**Exercise brief**
Determine how many of the lines below hold the word "city". Give the number and nothing else.

**Data extracts**
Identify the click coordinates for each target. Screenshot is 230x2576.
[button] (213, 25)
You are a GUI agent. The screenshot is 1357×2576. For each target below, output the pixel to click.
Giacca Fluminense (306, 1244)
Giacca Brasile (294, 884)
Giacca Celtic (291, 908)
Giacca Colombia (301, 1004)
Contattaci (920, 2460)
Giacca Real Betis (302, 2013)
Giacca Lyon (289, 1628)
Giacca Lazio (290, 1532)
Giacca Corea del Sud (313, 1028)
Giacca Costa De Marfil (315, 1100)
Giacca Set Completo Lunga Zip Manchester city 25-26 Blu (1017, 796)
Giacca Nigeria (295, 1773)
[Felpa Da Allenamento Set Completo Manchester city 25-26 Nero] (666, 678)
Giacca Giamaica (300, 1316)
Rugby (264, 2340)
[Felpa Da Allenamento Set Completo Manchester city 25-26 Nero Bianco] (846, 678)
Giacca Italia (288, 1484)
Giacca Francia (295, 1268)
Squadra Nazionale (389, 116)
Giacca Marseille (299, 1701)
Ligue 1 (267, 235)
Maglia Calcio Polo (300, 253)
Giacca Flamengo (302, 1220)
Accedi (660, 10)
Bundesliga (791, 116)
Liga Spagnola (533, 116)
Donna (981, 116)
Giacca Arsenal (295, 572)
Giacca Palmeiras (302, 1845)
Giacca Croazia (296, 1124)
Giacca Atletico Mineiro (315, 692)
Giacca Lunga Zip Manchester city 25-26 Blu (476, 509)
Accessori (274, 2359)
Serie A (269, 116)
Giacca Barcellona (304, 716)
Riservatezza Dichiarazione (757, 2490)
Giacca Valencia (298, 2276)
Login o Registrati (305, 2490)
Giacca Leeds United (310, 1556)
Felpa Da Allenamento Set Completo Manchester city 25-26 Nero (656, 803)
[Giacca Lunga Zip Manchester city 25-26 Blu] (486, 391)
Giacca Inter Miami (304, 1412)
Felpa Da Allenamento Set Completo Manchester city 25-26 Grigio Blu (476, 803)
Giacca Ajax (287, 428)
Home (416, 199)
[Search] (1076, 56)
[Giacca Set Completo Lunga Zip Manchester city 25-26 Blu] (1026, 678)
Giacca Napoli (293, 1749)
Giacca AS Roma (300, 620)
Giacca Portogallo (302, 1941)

**Answer below**
8